Loops are a powerful pattern in Workflow design that allow you to repeat a series of operations until a certain condition is met. Many agentic AI systems tend to include loops.

image.png

1class LoopNode(BaseNode):
2 class Ports(BaseNode.Ports):
3 loop = Port.on_if(Input.score.less_than(0.5))
4 exit = Port.on_else()
5
6class MyWorkflow(BaseWorkflow):
7 graph = StartNode >> {
8 LoopNode.Ports.loop >> StartNode,
9 LoopNode.Ports.exit >> ExitNode,
10 }

Map

The Map pattern is useful when you need to apply the same operation to a list of items.

image.png

1@MapNode.wrap(items=Input.items)
2class PromptNode(BaseNode):
3 ...
4
5class MyWorkflow(BaseWorkflow):
6 graph = PromptNode

Merge Strategies for Parallel Execution

When you have parallel execution paths that converge into a single downstream node, different node types handle this convergence differently.
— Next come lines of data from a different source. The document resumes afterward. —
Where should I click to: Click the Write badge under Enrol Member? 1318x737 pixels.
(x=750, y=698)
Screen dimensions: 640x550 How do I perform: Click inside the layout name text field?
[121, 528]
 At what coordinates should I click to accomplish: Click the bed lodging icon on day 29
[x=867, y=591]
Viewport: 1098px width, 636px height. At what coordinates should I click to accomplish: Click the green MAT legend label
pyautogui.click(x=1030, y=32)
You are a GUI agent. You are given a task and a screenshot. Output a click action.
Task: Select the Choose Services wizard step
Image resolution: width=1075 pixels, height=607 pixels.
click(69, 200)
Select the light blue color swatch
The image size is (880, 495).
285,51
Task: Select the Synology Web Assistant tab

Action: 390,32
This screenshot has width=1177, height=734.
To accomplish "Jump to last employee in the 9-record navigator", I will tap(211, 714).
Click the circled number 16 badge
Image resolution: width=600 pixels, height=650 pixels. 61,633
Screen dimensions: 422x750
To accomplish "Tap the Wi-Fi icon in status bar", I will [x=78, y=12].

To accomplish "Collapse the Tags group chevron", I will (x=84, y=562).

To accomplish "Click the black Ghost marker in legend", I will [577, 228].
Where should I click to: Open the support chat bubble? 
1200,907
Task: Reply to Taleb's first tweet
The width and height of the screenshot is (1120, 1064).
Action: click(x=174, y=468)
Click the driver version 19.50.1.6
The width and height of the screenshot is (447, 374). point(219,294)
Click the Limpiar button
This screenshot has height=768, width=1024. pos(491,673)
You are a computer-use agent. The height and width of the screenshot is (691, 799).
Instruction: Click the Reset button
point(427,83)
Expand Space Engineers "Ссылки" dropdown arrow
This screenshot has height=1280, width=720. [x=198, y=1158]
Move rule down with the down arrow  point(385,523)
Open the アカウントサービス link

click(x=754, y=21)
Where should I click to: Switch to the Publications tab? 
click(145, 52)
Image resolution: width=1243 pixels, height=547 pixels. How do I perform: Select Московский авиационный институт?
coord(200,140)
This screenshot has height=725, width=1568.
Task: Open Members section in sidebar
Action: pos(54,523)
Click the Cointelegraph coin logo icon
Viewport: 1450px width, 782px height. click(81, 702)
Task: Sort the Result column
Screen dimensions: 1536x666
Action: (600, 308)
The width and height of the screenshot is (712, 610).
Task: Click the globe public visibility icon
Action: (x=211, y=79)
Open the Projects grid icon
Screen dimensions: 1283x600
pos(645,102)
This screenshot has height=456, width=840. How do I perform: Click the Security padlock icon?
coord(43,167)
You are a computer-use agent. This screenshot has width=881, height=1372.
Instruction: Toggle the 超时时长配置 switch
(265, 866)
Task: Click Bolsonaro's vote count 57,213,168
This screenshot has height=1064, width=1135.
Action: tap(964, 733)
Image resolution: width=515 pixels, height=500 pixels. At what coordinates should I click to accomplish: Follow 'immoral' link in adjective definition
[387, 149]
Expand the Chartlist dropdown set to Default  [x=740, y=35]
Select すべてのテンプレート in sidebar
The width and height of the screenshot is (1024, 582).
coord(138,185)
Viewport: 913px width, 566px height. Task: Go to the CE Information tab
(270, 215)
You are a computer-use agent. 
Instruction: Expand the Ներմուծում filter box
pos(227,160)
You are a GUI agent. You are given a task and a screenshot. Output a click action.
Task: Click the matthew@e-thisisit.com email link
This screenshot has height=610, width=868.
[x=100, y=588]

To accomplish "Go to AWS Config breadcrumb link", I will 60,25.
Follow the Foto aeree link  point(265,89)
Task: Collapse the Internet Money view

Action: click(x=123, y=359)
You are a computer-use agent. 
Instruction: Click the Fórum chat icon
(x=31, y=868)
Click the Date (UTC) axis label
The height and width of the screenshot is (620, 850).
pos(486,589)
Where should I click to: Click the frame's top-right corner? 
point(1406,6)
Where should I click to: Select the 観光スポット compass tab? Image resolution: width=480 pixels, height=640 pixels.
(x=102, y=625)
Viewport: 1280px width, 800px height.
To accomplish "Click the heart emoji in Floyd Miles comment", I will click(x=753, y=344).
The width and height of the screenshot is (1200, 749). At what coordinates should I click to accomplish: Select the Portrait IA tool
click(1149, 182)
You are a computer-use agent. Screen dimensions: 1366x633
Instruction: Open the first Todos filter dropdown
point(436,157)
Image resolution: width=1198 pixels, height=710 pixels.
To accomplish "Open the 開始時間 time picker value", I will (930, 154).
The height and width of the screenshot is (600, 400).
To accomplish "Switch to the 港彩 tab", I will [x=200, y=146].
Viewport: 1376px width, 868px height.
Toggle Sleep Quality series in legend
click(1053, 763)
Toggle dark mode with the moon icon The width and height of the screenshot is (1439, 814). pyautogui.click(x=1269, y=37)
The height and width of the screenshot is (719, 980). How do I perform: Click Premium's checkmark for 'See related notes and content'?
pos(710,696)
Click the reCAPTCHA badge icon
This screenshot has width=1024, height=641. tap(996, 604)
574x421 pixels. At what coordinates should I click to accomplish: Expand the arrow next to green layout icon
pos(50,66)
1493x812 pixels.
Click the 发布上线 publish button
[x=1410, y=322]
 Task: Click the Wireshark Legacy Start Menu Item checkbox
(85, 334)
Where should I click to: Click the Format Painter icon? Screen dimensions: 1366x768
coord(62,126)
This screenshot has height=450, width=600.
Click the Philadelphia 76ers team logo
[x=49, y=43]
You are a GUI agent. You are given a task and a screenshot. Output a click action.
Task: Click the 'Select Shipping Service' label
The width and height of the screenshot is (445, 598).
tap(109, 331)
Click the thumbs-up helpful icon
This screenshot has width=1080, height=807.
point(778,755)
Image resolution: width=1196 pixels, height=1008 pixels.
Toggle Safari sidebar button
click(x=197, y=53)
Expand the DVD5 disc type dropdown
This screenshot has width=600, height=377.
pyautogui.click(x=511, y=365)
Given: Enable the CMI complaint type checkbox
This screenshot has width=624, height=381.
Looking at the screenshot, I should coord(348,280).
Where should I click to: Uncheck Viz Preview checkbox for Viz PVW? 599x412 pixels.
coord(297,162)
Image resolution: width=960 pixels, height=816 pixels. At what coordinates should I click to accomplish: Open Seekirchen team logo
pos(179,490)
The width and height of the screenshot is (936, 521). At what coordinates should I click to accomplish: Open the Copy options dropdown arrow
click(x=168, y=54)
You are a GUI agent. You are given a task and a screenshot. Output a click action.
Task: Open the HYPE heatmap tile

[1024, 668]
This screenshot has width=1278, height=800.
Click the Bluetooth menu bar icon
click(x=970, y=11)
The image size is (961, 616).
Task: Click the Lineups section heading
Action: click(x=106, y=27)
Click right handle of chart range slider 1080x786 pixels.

Understanding these merge strategies is crucial for building robust workflows.

Prompt Nodes: Use AWAIT_ATTRIBUTES

For Prompt Nodes, it’s recommended to use AWAIT_ATTRIBUTES merge strategy, which waits only for the specific input attributes that the node actually uses:

1from vellum import ChatMessagePromptBlock, JinjaPromptBlock, PromptParameters, PromptSettings
2from vellum.workflows.nodes.displayable import InlinePromptNode
3from vellum.workflows.types.core import MergeBehavior
4
5from .constant_one import ConstantOne
6from .constant_two import ConstantTwo
7
8
9class MergePrompt(InlinePromptNode):
10 ml_model = "gpt-5-responses"
11 blocks = [
12 ChatMessagePromptBlock(
13 chat_role="SYSTEM",
14 blocks=[
15 JinjaPromptBlock(
16 template="""\
17You will receive two messages. Please combine them into a single response.
18
19First message: {{ message_one }}
20Second message: {{ message_two }}
21
22Please create a thoughtful response that incorporates both messages.\
23"""
24 )
25 ],
26 ),
27 ]
28 prompt_inputs = {
29 "message_one": ConstantOne.Outputs.result,
30 "message_two": ConstantTwo.Outputs.result,
31 }
32 parameters = PromptParameters(
33 stop=[],
34 temperature=None,
35 max_tokens=500,
36 top_p=0,
37 top_k=None,
38 frequency_penalty=0,
39 presence_penalty=0,
40 logit_bias=None,
41 custom_parameters={
42 "json_mode": False,
43 },
44 )
45 settings = PromptSettings(stream_enabled=False)
46
47 class Trigger(InlinePromptNode.Trigger):
48 merge_behavior = MergeBehavior.AWAIT_ALL
49
50class MyWorkflow(BaseWorkflow):
51 graph = {
52 ConstantOne,
53 ConstantTwo,
54 } >> MergePrompt

Custom Nodes: Default AWAIT_ATTRIBUTES Behavior

Custom Nodes (extending BaseNode) automatically use AWAIT_ATTRIBUTES by default, waiting only for their referenced inputs:

1class ProcessingNode(BaseNode):
2 # Inputs from parallel upstream nodes
3 data_a = NodeA.Outputs.result
4 data_b = NodeB.Outputs.result
5
6 class Outputs(BaseNode.Outputs):
7 combined_result: str
8
9 def run(self) -> Outputs:
10 # This node automatically waits for both NodeA and NodeB to complete
11 # before executing, since it references both outputs as inputs
12 return self.Outputs(
13 combined_result=f"Combined: {self.data_a} + {self.data_b}"
14 )
15
16class MyWorkflow(BaseWorkflow):
17 graph = {
18 NodeA,
19 NodeB,
20 } >> ProcessingNode

Merge Nodes: Use AWAIT_ALL

For dedicated merge operations, use AWAIT_ALL to ensure all upstream nodes complete before proceeding:

1from vellum.workflows.nodes.displayable import MergeNode
2from vellum.workflows.types import MergeBehavior
3
4
5class Merge(MergeNode):
6 class Trigger(MergeNode.Trigger):
7 merge_behavior = MergeBehavior.AWAIT_ALL
8
9class MyWorkflow(BaseWorkflow):
10 graph = {
11 NodeA,
12 NodeB,
13 } >> Merge >> TemplatingNode

When you need to merge parallel paths before node types that don’t support automatic input waiting (like Templating Nodes), you should use a MergeNode with AWAIT_ALL strategy first.